Fashion vs. "integrity" in house flipping
The Friday Express has an article about the revival of house flipping, "Lucrative New Life for the Obsolete: House Flippers Are Back Post-Bubble," where people buy houses (ideally for a low price), renovate them cheaply and quickly, and resell for a higher price.
Starting at 9:30 a.m., one-hour workshops will be presented, including: Caring for Your Historic Windows, Maintaining the Wood Floors in Your House, Landscaping for Old Houses, Period Details for Kitchens in Old Houses, and Maintaining The Masonry in Your Old House. Each workshop will be offered twice.
Jane Powell – author of six books on old houses, hands-on restorer, speaker and columnist – will give share her experience renovating kitchen and bathrooms, and her love for linoleum, the real stuff, during a special one-hour luncheon presentation. Tickets for the talk, including a box lunch, cost $10...
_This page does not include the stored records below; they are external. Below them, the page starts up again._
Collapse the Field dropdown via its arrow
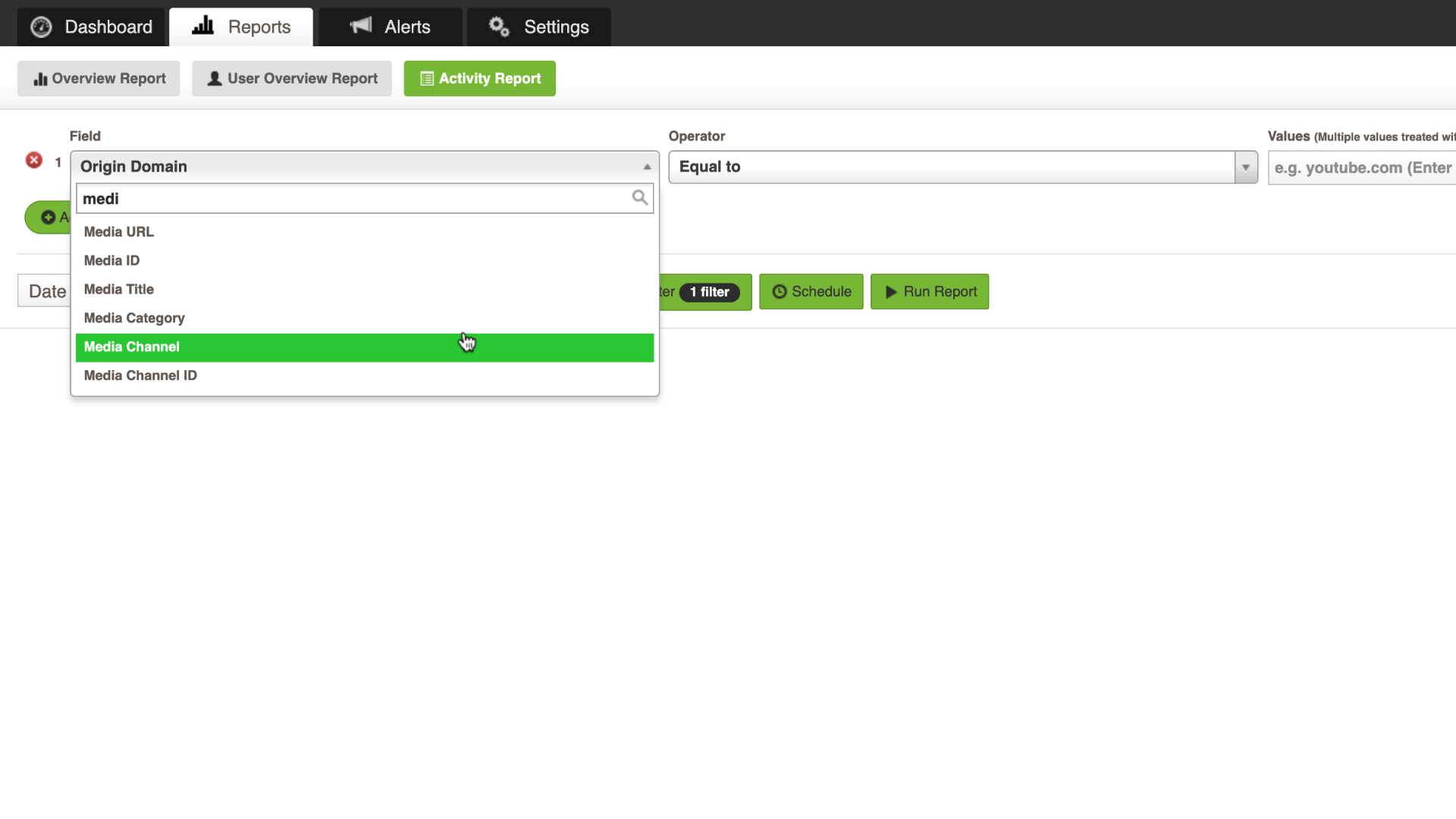This screenshot has height=819, width=1456. 646,166
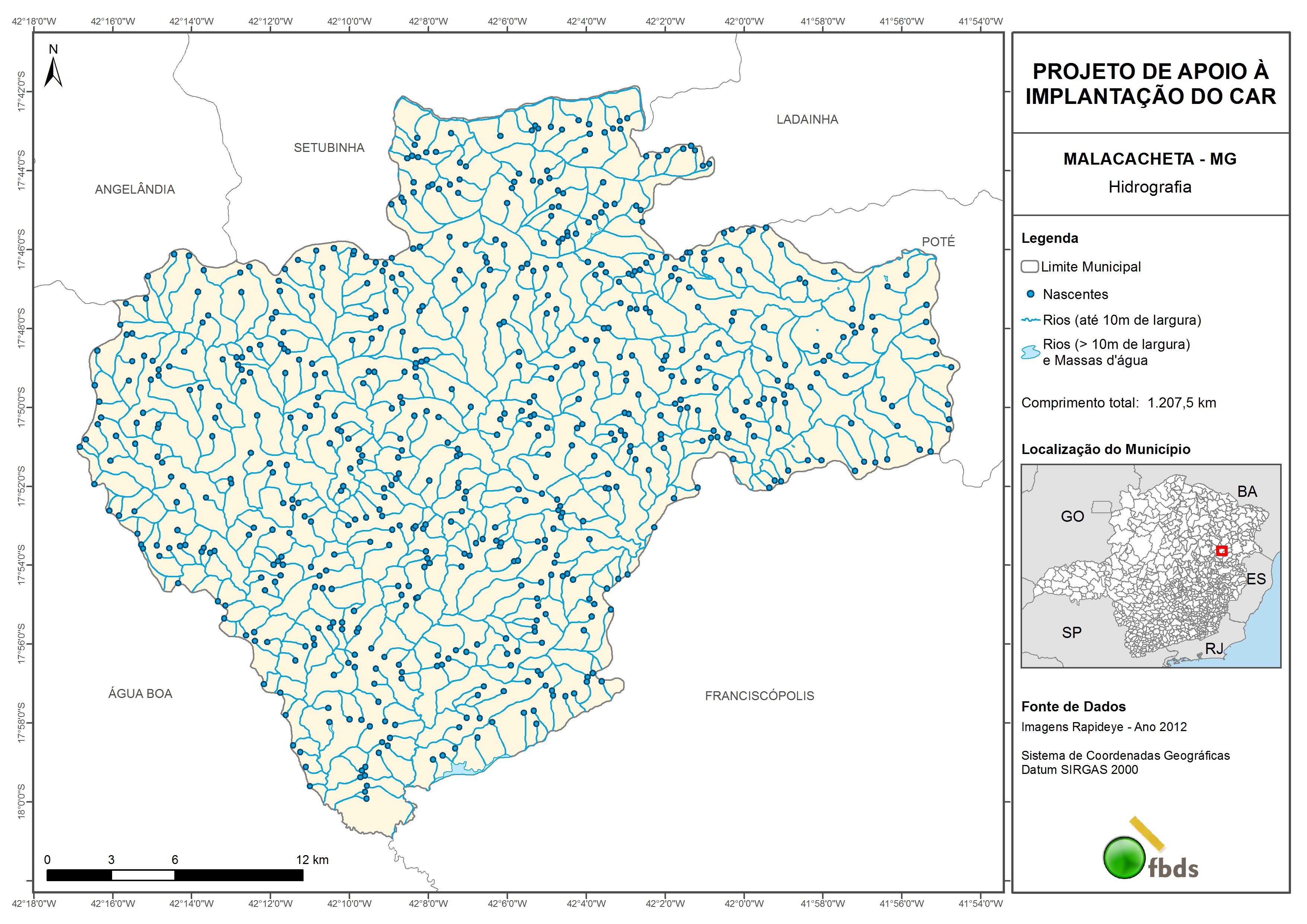
Task: Click the Limite Municipal legend symbol
Action: (1029, 266)
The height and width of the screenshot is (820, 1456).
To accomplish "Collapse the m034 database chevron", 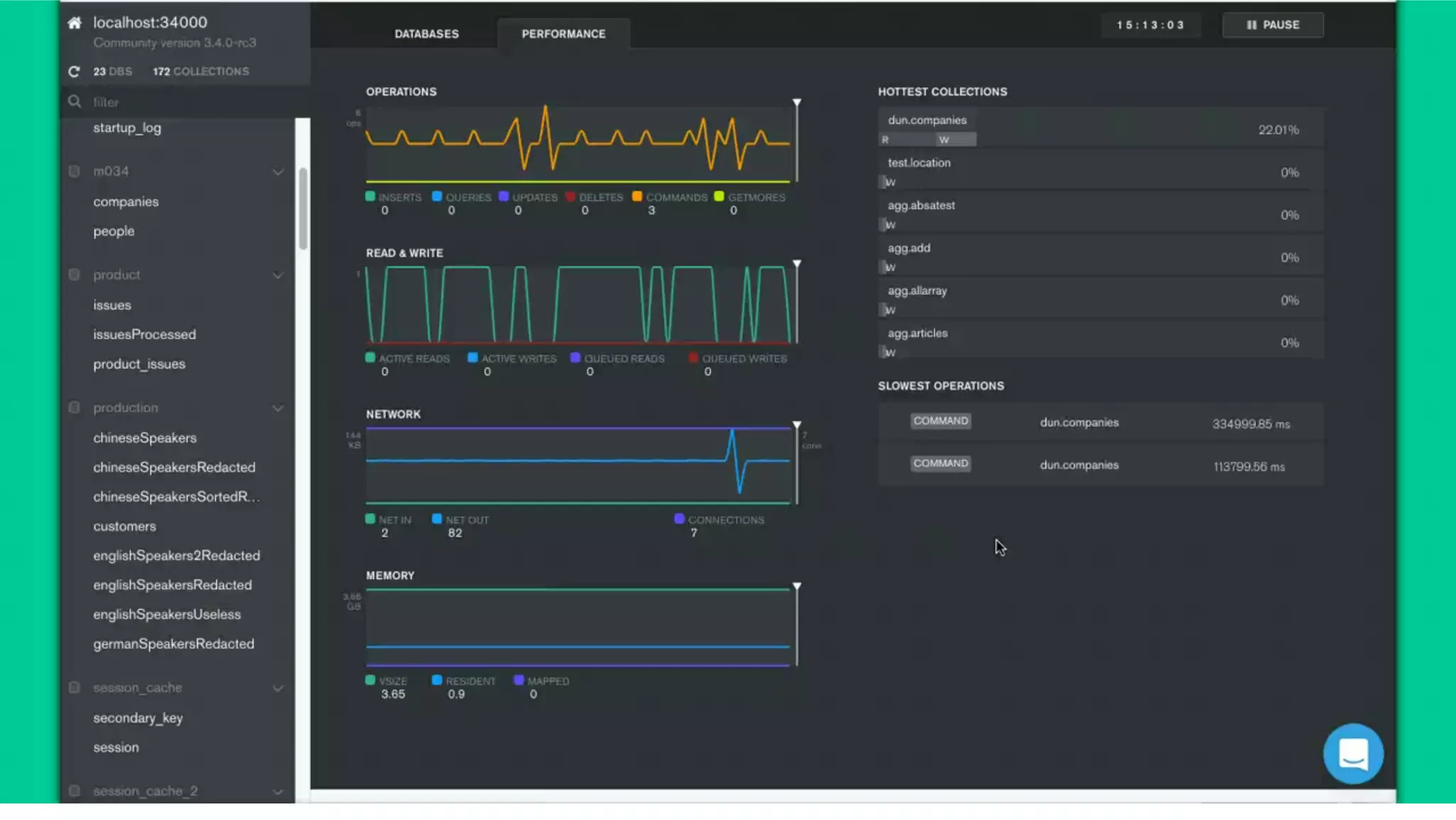I will coord(278,171).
Numerous exhibitors will be on hand to showcase products and services that are specific for houses built from 1860 to 1961. Various retail vignette areas for Victorians, Bungalows, Denver Squares, Tudors and Mid-century Modern homes will feature accessories and furniture for sale – from fancy lace items for a Queen Anne to shiny chrome wares for the Ranch. Attendees will have an opportunity to win household furnishings, products and services in special drawings held throughout the day.
From the Denver Post article:
Jane Powell couldn't care less about self-expression through interior design. The outspoken preservationist and self-proclaimed "bungalow Nazi" has just one rule: Don't mess with the fabric of an old home. "My attitude is . . . you are temporary in this house," says the California-based author of six books including "Bungalow Bathrooms" and "Bungalow Kitchens." Quite simply, Powell says: "You don't disrespect the integrity of a house." ...
Powell's talk should spark lively debate among homeowners who relish the charm of old houses but struggle with how to modernize them. [Amy] Carbone appreciated that Powell's book presents three restoration plans for three budgets. A homeowner can hint at the period a house was built through accessories; step it up with period lighting, subway tile and white appliances; or do a full-blown historic restoration with period appliances, original light fixtures and antique hardware. "Those kinds of compromise solutions were important to me because I couldn't afford to be obsessive about it," says Carbone, whose renovation cost a modest $12,000.
Carbone remodeled her kitchen to include a flip-out countertop and more room for plates. "I had an idea of what I wanted, but all that changed completely" after reading Powell's "Bungalow Kitchens," she says.
House-restoration experts consider Powell a lightning rod in the remodeling industry, where homeowners are pushed to update every five to 10 years. Powell underscores the idea that a period kitchen will always look appropriate in an old house — regardless of current design trends — while a remodeled one becomes dated.
Note that open concept first floors (where the living room, dining room, and kitchen are one long room) can be done in ways that are congruent with "old" houses, it all depends on the execution. The flow present in Arts & Crafts, Bungalows, Wardman style "porch front" rowhouses is similar, albeit with some partial walls and wide openings.